-- TEXTO DO DOCUMENTO --
**********
Para usar outra metáfora: o bem e os bens, como estrutura moral fundamental da realidade, são como um “espírito” ou uma “personalidade” que só transparece através de um corpo e de um rosto. Esse rosto corporificado e definido é o bem comum, como o tecido ou a tapeçaria construída pela comunidade.
Evidentemente, para construir o bem comum da forma mais rica e criativa possível é necessário termos uma sociedade aberta, mas também coesa, na qual a diversidade é reconhecida, mas sem rompimento das relações e sem perda dos diversos bens que podem ser postos em “circulação”. Precisamos, então, de uma dinâmica de unidade na diversidade, de diferenciação e de integração.
O bem comum emerge como o resultado de um processo complexo, social e histórico, no qual riquezas são introduzidas no trabalho comunitário
Podemos aproximar a lupa ainda mais: como os diversos bens são identificados e gerenciados? Aqui Kuiper recorre ao pensamento do cientista político norte-americano Michael Walzer:
“Cada esfera de vida, como afirma Walzer, define ‘bens sociais’. Por conseguinte, recebem significados partilhados. Em seguida, eles são dados, atribuídos, trocados de maneira adequada ao círculo. Formas especiais de reciprocidade determinam para onde os bens vão. Não existe um sistema de ‘justiça’ para toda a sociedade, como Rawls pensa, existem ‘esferas de justiça’, e essas são particulares por definição. Não existe um tipo de igualdade, definível racionalmente e obrigatório legalmente, existem várias formas de igualdade segundo os diversos critérios. Juntos, formam um conjunto de ‘igualdade complexa’, a concepção central de Walzer nesse livro.”
**********
-- DADOS BRUTOS --
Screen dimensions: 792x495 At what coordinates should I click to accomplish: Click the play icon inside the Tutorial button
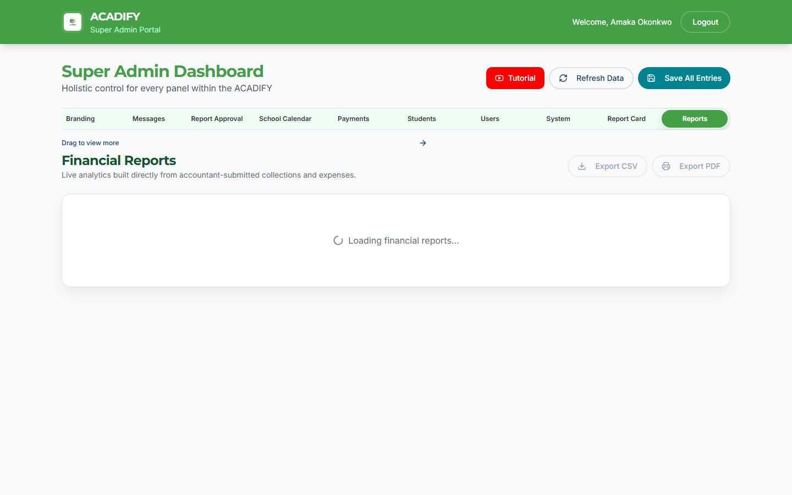(499, 78)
**********
-- INSTRUÇÃO --
Retorne, sem qualquer alteração, o trecho do texto sobre o bem comum situado entre "Para usar outra" e "e de integração.", incluindo ambos. O material não tem nenhum papel nesta atividade.

-- SOLUÇÃO DO PROBLEMA --
Para usar outra metáfora: o bem e os bens, como estrutura moral fundamental da realidade, são como um “espírito” ou uma “personalidade” que só transparece através de um corpo e de um rosto. Esse rosto corporificado e definido é o bem comum, como o tecido ou a tapeçaria construída pela comunidade.
Evidentemente, para construir o bem comum da forma mais rica e criativa possível é necessário termos uma sociedade aberta, mas também coesa, na qual a diversidade é reconhecida, mas sem rompimento das relações e sem perda dos diversos bens que podem ser postos em “circulação”. Precisamos, então, de uma dinâmica de unidade na diversidade, de diferenciação e de integração.